## WHAT THIS TASK INVOLVES
Set out exactly, line by line, the stretch of data below that begins at the line containing "Click the help icon beside ヘルプを表示" and ends at the line containing "Given: Expand the All Users dropdown", with both ends kept.

## Stored data entries
+ + +

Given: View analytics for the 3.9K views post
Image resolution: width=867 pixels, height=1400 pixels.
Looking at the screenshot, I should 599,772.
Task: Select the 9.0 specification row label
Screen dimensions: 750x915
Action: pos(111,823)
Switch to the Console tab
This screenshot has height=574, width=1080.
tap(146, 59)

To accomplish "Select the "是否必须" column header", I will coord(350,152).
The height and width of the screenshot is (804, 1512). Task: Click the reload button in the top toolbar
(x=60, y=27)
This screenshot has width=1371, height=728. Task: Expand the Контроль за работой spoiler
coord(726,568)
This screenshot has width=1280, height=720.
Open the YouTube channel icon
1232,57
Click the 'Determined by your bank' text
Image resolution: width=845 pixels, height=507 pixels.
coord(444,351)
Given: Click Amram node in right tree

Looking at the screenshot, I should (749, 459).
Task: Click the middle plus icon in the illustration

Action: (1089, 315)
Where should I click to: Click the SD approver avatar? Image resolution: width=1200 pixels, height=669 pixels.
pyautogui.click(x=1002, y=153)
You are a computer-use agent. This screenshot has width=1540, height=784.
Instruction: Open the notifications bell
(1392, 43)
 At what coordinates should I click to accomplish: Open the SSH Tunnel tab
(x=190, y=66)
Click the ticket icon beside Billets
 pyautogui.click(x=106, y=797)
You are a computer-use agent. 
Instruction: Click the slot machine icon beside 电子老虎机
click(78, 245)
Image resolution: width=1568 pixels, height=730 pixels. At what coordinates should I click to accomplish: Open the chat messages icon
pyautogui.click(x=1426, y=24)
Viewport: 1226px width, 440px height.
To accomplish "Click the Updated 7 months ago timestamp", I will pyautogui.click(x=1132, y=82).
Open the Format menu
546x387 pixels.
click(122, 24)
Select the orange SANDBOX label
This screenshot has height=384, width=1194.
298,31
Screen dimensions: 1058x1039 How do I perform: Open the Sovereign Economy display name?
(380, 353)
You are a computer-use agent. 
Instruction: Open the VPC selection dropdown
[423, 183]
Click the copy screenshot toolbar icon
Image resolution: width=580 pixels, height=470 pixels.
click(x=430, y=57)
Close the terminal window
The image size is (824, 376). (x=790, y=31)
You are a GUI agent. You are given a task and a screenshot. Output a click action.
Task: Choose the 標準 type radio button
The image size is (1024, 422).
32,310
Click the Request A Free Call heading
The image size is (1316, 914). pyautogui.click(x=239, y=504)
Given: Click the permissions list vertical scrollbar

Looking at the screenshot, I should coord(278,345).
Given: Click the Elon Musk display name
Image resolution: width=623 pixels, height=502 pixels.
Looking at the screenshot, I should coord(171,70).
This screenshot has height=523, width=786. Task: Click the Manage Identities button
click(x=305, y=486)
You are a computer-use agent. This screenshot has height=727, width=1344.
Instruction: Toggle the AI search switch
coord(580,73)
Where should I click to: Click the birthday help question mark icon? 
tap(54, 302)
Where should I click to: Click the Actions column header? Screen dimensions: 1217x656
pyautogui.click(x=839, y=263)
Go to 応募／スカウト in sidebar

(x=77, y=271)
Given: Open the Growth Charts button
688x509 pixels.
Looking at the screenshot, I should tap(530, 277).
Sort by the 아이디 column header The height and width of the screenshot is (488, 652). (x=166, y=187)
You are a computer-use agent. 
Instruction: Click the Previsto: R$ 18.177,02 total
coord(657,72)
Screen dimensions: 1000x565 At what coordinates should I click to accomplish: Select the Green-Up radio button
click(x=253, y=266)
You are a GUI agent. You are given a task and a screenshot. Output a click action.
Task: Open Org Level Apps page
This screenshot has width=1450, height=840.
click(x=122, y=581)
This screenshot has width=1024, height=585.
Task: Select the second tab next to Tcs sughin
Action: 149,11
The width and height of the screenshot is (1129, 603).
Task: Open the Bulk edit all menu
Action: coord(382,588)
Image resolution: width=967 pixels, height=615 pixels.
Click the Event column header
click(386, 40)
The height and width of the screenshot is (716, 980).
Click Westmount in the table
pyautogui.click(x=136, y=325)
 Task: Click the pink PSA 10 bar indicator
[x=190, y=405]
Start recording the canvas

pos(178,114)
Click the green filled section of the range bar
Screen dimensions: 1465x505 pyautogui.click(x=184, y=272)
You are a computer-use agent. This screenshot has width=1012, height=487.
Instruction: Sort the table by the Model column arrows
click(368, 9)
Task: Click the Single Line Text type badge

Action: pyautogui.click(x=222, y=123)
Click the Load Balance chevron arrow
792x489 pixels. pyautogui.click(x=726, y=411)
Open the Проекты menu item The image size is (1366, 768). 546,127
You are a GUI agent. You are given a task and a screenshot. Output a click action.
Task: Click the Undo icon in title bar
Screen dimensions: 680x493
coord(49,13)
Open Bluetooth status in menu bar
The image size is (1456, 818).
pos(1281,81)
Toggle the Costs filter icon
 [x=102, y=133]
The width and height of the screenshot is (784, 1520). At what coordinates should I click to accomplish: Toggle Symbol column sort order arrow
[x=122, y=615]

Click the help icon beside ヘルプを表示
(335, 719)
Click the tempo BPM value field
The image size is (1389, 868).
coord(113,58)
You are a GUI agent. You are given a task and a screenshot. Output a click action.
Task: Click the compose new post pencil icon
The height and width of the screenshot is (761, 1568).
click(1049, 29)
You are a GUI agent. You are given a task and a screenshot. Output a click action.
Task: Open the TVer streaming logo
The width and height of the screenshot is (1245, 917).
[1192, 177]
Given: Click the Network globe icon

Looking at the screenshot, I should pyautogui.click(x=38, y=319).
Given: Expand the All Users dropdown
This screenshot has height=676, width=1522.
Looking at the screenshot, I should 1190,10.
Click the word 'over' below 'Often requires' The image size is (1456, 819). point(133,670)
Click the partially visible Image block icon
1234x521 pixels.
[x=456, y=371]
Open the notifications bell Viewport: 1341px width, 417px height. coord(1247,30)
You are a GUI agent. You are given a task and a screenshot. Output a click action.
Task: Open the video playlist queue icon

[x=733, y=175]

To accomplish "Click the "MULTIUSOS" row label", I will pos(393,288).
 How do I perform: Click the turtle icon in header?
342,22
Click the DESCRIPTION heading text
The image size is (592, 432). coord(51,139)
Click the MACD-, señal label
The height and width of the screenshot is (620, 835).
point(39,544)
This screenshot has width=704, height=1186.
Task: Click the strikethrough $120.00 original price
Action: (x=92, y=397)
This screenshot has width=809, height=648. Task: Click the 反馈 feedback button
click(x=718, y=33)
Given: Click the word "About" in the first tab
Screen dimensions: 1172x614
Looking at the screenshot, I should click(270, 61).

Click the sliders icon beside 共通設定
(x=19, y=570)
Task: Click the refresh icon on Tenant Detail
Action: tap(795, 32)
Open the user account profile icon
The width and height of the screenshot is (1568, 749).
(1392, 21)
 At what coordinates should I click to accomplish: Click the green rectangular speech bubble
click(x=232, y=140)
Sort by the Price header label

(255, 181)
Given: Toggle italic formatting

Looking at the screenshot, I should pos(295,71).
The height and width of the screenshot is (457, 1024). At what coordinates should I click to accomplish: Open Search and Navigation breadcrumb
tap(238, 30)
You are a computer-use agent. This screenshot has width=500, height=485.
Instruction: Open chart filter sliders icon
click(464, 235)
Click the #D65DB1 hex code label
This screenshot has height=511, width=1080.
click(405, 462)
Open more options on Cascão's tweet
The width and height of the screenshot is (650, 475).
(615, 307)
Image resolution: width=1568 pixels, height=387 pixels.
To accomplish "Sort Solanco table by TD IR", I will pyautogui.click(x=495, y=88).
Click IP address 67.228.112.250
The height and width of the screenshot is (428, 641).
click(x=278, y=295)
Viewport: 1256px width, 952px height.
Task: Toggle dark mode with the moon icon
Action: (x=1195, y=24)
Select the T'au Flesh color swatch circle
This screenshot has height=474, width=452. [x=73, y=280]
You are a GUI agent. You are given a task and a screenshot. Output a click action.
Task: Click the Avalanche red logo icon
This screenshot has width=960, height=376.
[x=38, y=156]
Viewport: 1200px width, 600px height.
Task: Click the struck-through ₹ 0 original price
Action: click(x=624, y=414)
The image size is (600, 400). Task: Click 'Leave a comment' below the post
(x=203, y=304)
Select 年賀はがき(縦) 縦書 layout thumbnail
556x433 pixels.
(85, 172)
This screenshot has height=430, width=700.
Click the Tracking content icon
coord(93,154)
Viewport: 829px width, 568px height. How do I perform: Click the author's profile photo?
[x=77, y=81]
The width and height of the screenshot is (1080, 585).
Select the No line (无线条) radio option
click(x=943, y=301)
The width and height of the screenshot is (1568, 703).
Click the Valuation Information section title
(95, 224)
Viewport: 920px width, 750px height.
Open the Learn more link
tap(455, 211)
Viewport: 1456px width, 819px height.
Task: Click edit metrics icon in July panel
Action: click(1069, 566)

+ + +

## ANSWER AREA
Click the help icon beside ヘルプを表示
(335, 719)
Click the tempo BPM value field
The image size is (1389, 868).
coord(113,58)
You are a GUI agent. You are given a task and a screenshot. Output a click action.
Task: Click the compose new post pencil icon
The height and width of the screenshot is (761, 1568).
click(1049, 29)
You are a GUI agent. You are given a task and a screenshot. Output a click action.
Task: Open the TVer streaming logo
The width and height of the screenshot is (1245, 917).
[1192, 177]
Given: Click the Network globe icon

Looking at the screenshot, I should pyautogui.click(x=38, y=319).
Given: Expand the All Users dropdown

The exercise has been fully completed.